Como había convenido, Antonella durante varios días siguió concurriendo al Estudio para explicar, a un joven abogado, las tareas que debía realizar. También se ocupó de ir llevando día a día y taxi por medio, cada una de las cajas con todo los antecedentes de sus futuros clientes, las que apiló en un rincón de su mini casa para que no estorbaran demasiado hasta que decidiera cuál sería el destino final, porque simultáneamente buscaba oficinas en alquiler dentro de la típica zona de Tribunales. El costo de los mismos no eran despreciables máxime que ella no tenía asegurado un ingreso y, si bien tenía algunos ahorros, no era su idea utilizarlos para pagar el alquiler. Con su trabajo tenía que autoabastecerse tanto en el aspecto laboral como en el personal, sino todo lo que había planeado no serviría absolutamente de nada. Fue de tanto pensar en cómo solucionar el problema y lograr cierta tranquilidad económica, cuando se le ocurrió llamar a Mariela, recibida de abogada un año después que ella, para proponerle compartir las oficinas y formar el Estudio Callegari-Lezcano, juntando ambos apellidos y el de ella, por supuesto, en primer lugar. El entusiasmo de Antonella contagió a Mariela quien había dado casi los mismos pasos que su amiga y se encontraba trabajando en un importante estudio con cuatro penalistas como socios.

Se reunieron a tomar un café y cada una fue dando su opinión sobre la forma que debía funcionar el futuro Estudio y, muy especialmente, cómo harían con el aspecto económico que era lo que más preocupaba a las dos. Llegaron a un común acuerdo en el que los gastos fijos los dividirían en partes iguales y cada una cobraría el setenta por ciento de sus honorarios y el treinta restante iría a un pozo común con lo que, supuestamente, pagarían los fijos y, de no alcanzar, cada una debería poner de su bolsillo. A Mariela no le fue como a Antonella en el arreglo con el Estudio, cuando hizo la propuesta a uno de los socios le cayó mal y, según él, con tan poca ética por lo que en forma inmediata fue despedida con una interesante indemnización de por medio. En esa precaria situación buscaron hasta el hartazgo las más diminutas oficinas, hasta que lograron alquilar algo razonable tanto en el estado como en el precio.

Durante la afanosa búsqueda de un lugar estable para trabajar, Antonella fue llamando a algunos clientes que le había derivado el Estudio Ceretti y fue a visitarlos para presentarse ante el responsable y darle las explicaciones del caso.
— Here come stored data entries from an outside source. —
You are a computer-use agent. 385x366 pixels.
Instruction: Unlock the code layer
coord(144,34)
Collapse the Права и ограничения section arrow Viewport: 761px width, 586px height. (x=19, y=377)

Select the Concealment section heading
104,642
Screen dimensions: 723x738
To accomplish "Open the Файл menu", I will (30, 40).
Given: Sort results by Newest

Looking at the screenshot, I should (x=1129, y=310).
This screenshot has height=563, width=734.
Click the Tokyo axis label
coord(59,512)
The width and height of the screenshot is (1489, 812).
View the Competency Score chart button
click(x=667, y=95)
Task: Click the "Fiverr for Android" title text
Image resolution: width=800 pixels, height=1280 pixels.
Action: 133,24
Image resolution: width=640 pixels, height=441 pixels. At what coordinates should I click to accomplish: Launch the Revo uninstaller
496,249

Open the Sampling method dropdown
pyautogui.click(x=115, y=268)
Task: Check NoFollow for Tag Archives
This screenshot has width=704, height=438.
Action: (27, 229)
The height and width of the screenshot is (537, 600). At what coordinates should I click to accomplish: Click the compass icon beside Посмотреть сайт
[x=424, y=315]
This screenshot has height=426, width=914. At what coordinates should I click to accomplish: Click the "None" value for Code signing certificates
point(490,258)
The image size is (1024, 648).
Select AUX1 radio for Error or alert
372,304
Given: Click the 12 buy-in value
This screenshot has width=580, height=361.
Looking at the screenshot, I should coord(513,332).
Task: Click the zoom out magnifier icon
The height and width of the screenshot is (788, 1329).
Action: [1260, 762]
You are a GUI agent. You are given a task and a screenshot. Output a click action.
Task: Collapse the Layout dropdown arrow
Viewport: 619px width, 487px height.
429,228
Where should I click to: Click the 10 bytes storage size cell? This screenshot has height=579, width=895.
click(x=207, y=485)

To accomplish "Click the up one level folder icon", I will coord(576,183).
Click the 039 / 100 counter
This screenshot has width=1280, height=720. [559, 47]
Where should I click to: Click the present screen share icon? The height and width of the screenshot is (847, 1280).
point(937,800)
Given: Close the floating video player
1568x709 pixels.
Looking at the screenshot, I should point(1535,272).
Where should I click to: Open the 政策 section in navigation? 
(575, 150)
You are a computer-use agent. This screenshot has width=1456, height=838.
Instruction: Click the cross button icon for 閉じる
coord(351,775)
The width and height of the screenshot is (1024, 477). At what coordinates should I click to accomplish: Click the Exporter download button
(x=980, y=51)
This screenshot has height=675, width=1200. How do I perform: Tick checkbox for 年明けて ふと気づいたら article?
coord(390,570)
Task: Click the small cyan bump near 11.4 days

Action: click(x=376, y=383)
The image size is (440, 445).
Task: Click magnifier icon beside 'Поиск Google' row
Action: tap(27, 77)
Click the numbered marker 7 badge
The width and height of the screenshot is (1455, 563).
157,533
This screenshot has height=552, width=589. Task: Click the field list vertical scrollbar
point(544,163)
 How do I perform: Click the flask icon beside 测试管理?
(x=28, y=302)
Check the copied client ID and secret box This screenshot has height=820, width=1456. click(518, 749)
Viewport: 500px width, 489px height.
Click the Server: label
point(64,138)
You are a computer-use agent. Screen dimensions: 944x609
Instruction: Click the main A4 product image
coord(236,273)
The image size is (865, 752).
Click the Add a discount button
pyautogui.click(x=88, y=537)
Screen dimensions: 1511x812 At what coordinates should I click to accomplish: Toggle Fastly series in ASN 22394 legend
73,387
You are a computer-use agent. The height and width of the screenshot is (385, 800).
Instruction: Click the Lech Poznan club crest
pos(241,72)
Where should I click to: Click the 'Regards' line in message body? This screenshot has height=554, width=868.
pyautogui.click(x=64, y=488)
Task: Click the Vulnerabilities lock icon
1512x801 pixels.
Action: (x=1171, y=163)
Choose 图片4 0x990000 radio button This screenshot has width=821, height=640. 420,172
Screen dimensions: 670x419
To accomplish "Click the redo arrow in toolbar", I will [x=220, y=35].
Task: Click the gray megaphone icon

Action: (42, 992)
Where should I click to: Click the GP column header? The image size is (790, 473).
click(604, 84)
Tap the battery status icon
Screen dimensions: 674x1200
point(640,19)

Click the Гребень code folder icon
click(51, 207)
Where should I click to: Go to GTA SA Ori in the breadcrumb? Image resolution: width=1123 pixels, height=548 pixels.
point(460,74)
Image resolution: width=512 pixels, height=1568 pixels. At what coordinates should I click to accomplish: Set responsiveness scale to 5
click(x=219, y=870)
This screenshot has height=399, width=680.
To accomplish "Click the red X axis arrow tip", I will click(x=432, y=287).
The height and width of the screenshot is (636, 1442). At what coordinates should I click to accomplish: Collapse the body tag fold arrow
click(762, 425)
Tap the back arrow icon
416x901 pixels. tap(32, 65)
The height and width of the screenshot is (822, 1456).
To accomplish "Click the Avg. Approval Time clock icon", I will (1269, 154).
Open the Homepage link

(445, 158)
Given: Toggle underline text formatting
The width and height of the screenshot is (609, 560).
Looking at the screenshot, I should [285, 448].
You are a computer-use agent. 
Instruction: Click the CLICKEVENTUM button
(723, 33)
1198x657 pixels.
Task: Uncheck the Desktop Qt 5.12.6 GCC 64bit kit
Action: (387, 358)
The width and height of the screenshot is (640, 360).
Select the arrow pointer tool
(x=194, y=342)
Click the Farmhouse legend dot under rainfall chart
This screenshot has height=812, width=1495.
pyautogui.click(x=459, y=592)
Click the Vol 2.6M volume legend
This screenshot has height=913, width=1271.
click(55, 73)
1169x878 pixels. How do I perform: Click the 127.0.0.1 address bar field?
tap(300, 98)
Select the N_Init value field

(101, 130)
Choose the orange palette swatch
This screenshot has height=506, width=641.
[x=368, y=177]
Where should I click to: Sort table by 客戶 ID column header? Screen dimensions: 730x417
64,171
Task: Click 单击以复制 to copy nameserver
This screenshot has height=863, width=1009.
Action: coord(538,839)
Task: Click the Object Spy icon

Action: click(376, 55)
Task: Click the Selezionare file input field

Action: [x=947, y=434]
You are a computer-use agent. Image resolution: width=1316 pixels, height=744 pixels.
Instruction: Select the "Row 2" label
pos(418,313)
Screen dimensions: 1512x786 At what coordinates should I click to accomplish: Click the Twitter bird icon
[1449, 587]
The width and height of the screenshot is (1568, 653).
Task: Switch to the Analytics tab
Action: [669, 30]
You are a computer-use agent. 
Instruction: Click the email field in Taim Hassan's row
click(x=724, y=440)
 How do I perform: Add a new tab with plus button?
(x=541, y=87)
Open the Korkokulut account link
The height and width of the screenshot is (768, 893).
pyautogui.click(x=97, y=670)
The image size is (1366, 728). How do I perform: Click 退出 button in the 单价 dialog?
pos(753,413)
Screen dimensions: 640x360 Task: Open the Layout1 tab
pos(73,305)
Conociendo que durante los últimos años había sido ella quien llevaba los problemas judiciales de la empresa y, en algunos casos, atraídos por su figura y presencia, todos aceptaron al Estudio Callegari-Lezcano como su representante legal porque ahora, también le ofrecía sus servicios en lo Penal. En cuanto terminaron de firmar el contrato de alquiler, Mariela salió disparando a una imprenta conocida para que, lo más urgente posible, le imprimiera las tarjetas personales con la definitiva dirección y teléfono.

Ya instaladas en sus oficinas, Antonella durante la mañana iba a recorrer juzgados y Mariela intentaba, telefónicamente, concretar entrevistas con el fin de conseguir clientes. A la tarde, era Antonella la que mientras preparaba escritos hacía las veces de telefonista ante alguna extraña llamada y Mariela aprovechaba para visitar a sus posibles futuros clientes.

Todos esos necesarios quehaceres no quitaron de la mira el objetivo que se había fijado Antonella, el juicio Andes-Signo. Ella estaba convencida, de acuerdo a sus conocimientos, que su cliente podía sacar una tajada más que importante a Signo, uno de los tantos y poderosos Bancos extranjeros que operaban en el país. Pero su todavía escasa experiencia le creaba ciertas dudas que no le permitían transmitir su idea al cliente para, luego, iniciar los trámites judiciales correspondientes. Como buena desconfiada que era, desechó la idea de consultar a algún exprofesor y por una cuestión de ética a la Dra. Ceretti, tampoco. La imperiosa necesidad de demostrar su capacidad profesional y, como resultado, obtener una jugosa cifra de dinero hizo que Antonella volviera a visitar el juzgado que tenía a Hernán Valles como Secretario.